The probability that a randomly chosen plate contains the number 2222 is 0.000028 approximately.

The probability that a randomly chosen plate contains the sub-string HI is 0.002548  approximately.

Step-by-step explanation:

Consider the provided information.

Illinois license plates used to consist of either three letters followed by three digits or two letters followed by four digits.

Part (A)

Let A is the ways in which plates consist of three letters followed by three digits and B is the ways in which two letters followed by four digits.

Here repetition is allow.

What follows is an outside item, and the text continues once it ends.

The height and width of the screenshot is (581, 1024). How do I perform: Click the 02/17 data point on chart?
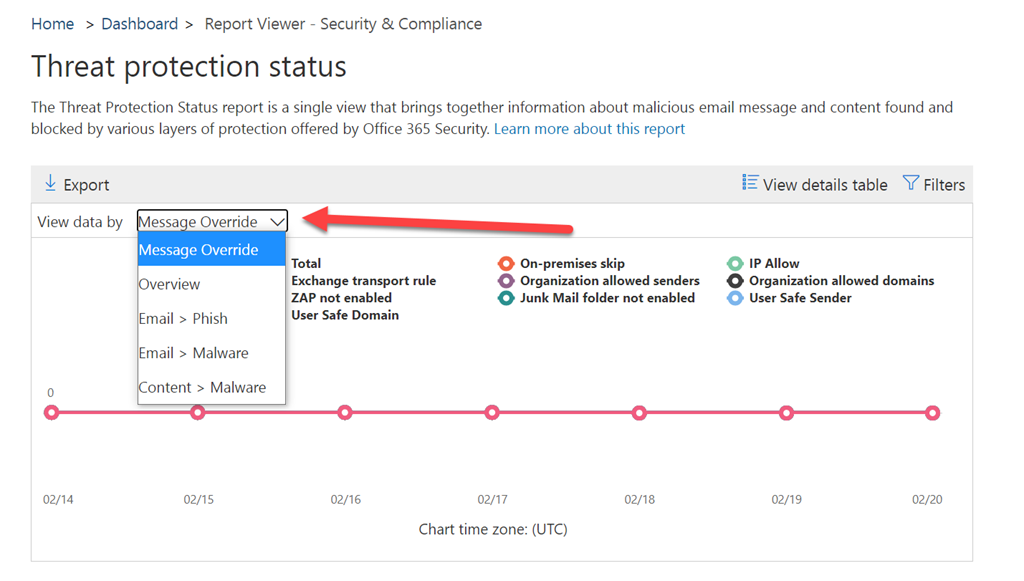(492, 412)
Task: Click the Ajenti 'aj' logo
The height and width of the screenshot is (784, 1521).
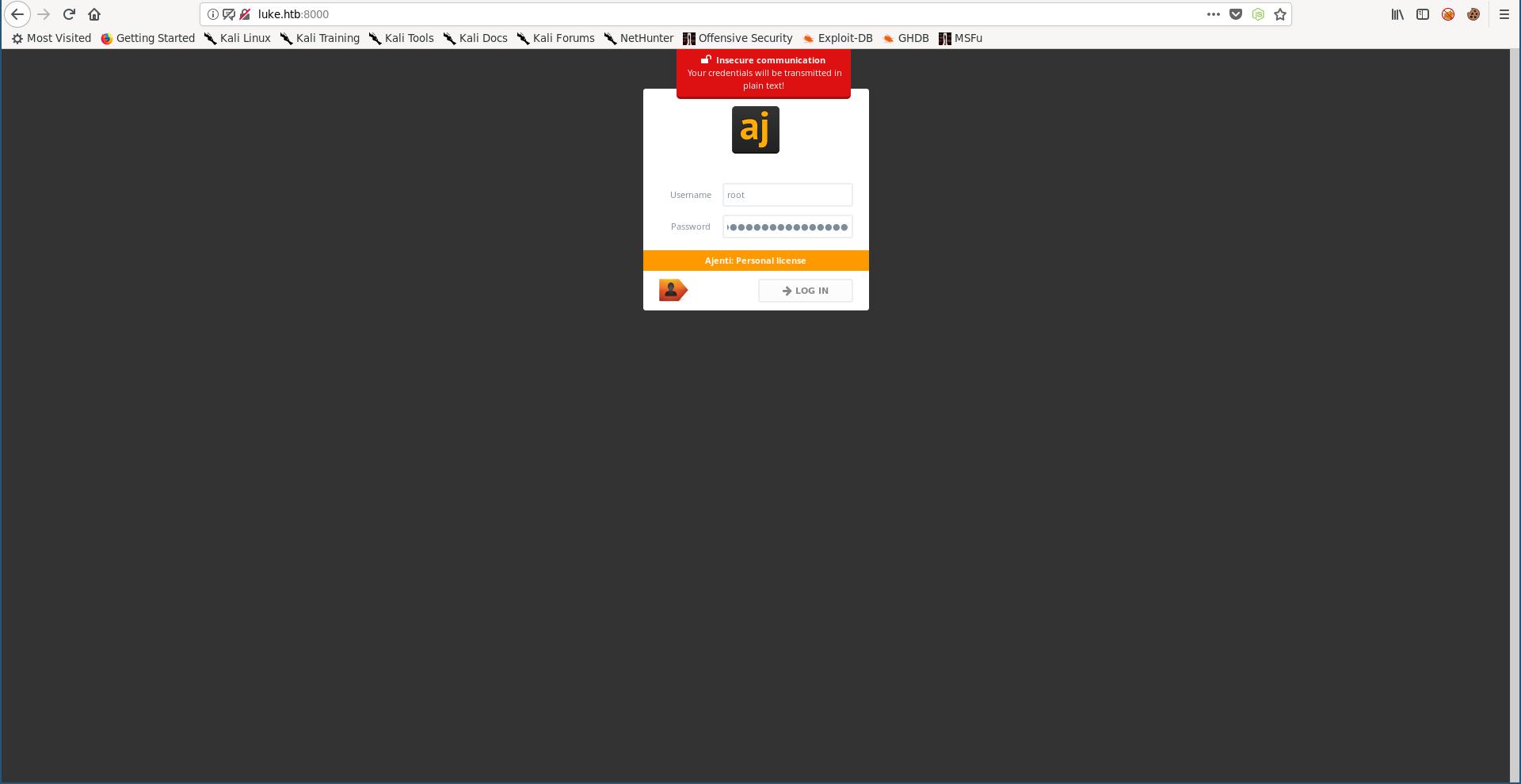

The number of alphabets are 26 and the number of distinct digits are 10.

The numbers of ways in which three letters followed by three digits can be chosen is: 26\times 26\times 26 \times 10 \times 10 \times10

26^3\times 10^3=17576000

The numbers of ways in which two letters followed by four digits can be chosen is: 26\times 26\times 10 \times 10 \times 10 \times10

26^2\times 10^4=6760000

Hence, the total number of ways are 17576000 + 6760000 = 24336000

Randomly chosen plate contains the number 2222 that means the first two letter can be any alphabets but the rest of the digit should be 2222.

Thus, the total number of ways that a randomly chosen plate contains the number 2222 number are: 26^2=676

The probability that a randomly chosen plate contains the number 2222 is:

\frac{676}{24336000} \approx 0.000028

Part (B)

The number of ways in which chosen plate contains the sub-string HI:

If three letters followed by three digits plate contains the sub-string HI, then the number of possible ways are:

26\times 1\times10^3+1\times 26\times10^3

If two letters followed by four digits plate contains the sub-string HI, then the number of possible ways are:

1\times 10^4

Thus, the total number of ways that a randomly chosen plate contains the sub-string HI are:

1\times 10^4+26\times 1\times10^3+1\times 26\times10^3

62000

From part (A) we know that the total number of ways to chose a number plate is 24336000.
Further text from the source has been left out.